Any suggestions for how we could do this better?
The one thing we're not able to do is go out, guns blazing, with cease
and desist orders and DMCA take-downs, etc. We're not a big
corporation.
One idea -- more of a dream than a plan -- is to contact other open
source projects who face similar issues, and work together to raise
recognition of the issue, educate users, but also push for less
expensive routes for non-profits to raise complaints in these areas.
You know, I was just thinking the other day I'm so tired of people
don't contribute solutions -- and here I am doing exactly the same
thing. :-)
I wish I had some suggestions for you -- I just don't. My point, which
has apparently been badly stated, is bemoaning the technical
sophistication of the "average user" -- not the efforts of Apache to get
rid of the Bad Guys. You'll never get rid of them -- they just appear
again in another incarnation.
I honestly don't know how you could educate users at this point. I
mean, what alternatives are there that haven't already been implemented?
People are *still* being taken by Nigerian scams -- and those have
been widely publicized, so what hope is there?
I belong to dozens of mailing lists and scammers/spammers post nasty
links to those daily. You'd think pretty much everyone knows not to
click on them -- they're pretty obvious and no effort is made to mask
them at all. The list Gurus post regularly about the hazards. And yet,
weekly, someone posts complaining that the list admins should do
something about those Bad Guys, because they clicked on the link and
their computer was infected as a result.
So -- it seems you've gotten the impression that I think you guys aren't
doing enough to rid the web of the imposters.

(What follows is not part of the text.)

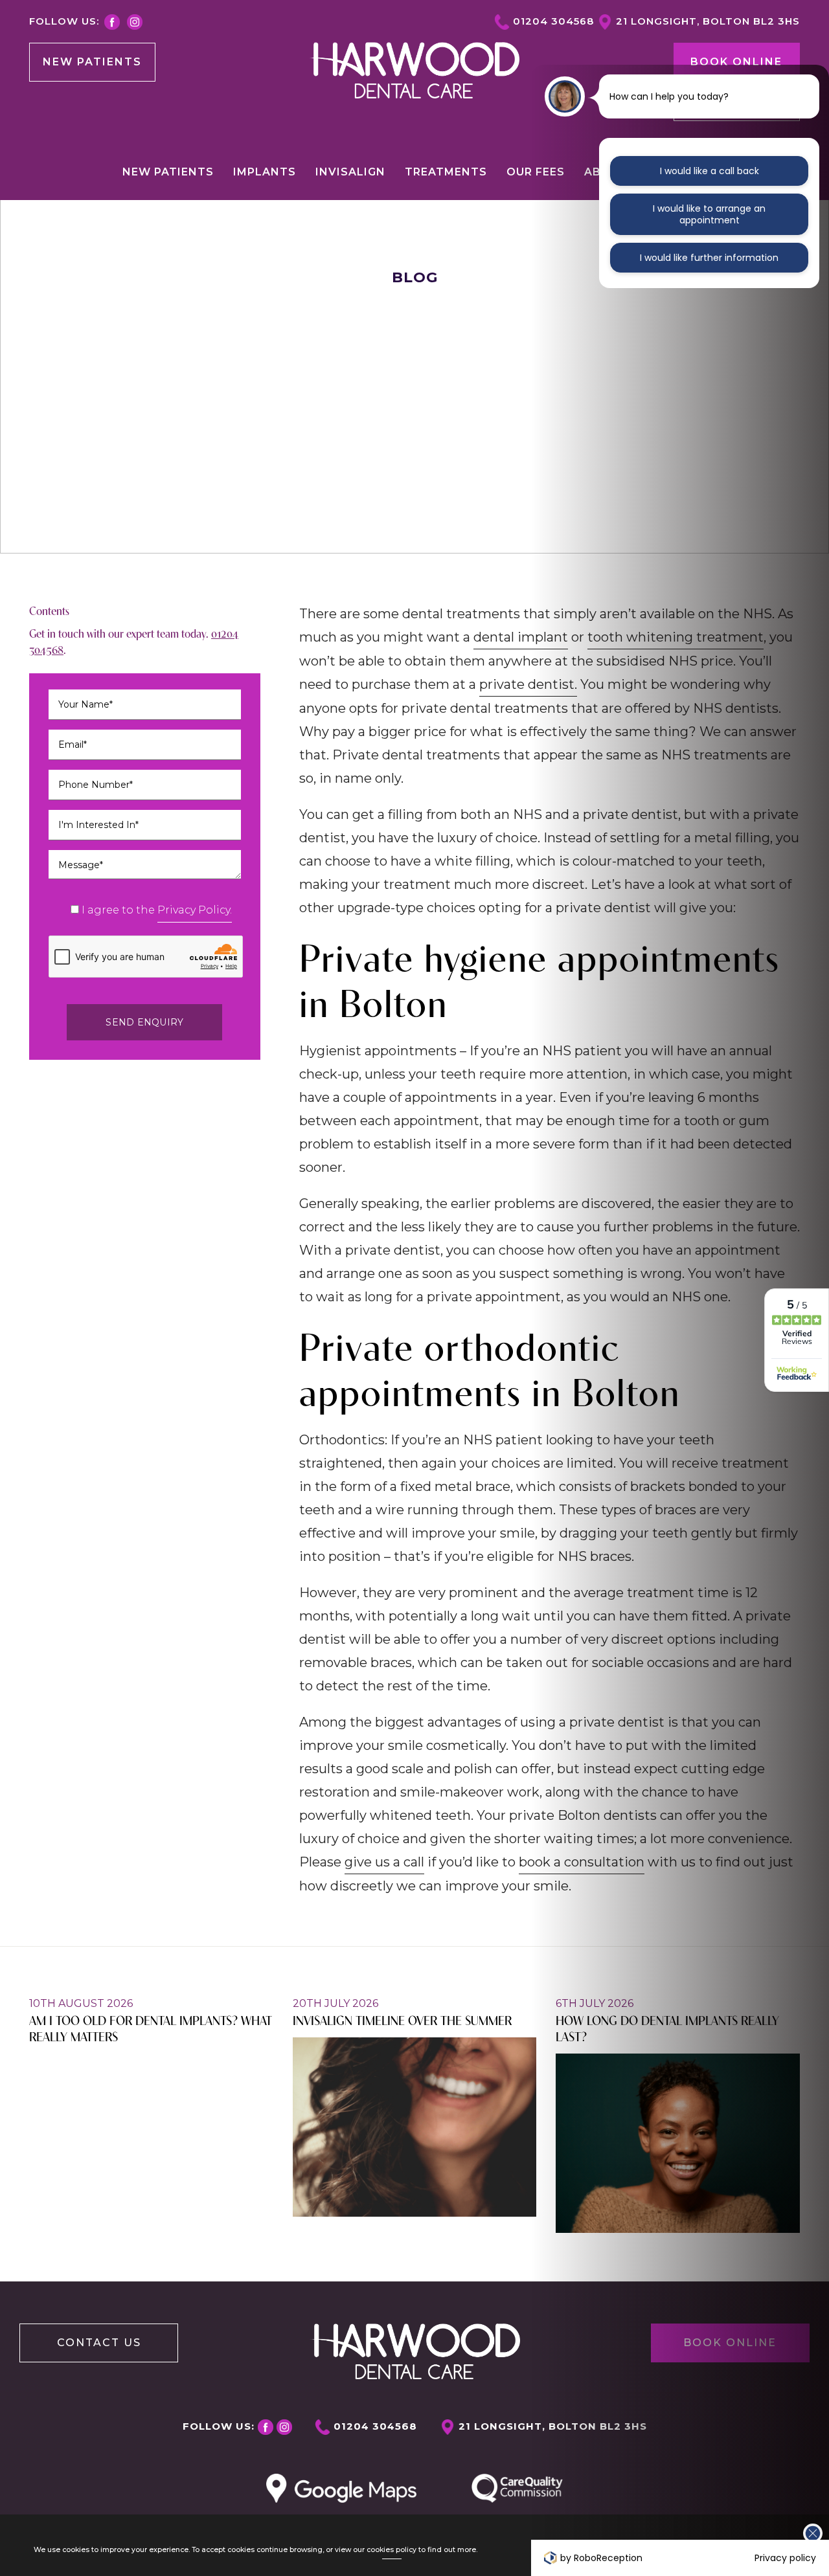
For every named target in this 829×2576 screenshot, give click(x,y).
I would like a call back (709, 170)
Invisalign (350, 172)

That's not the case at
all -- mostly because I think, even if you did have the resources you
lack, you wouldn't be able to accomplish it. A few dribs and drabs here
and there, maybe, but you'll never get rid of the problem.
The only suggestion I might be able to advance is maybe find an attorney
who would be willing to send out those notices pro bono -- I would
actually do it for you if I had a license. :-D That stuff is all
boiler-plate anyway, so the actual notices aren't the problem. It's the
follow up that's time consuming, and if you have an offender who knows
you're flying without a net, the piece of paper has no teeth.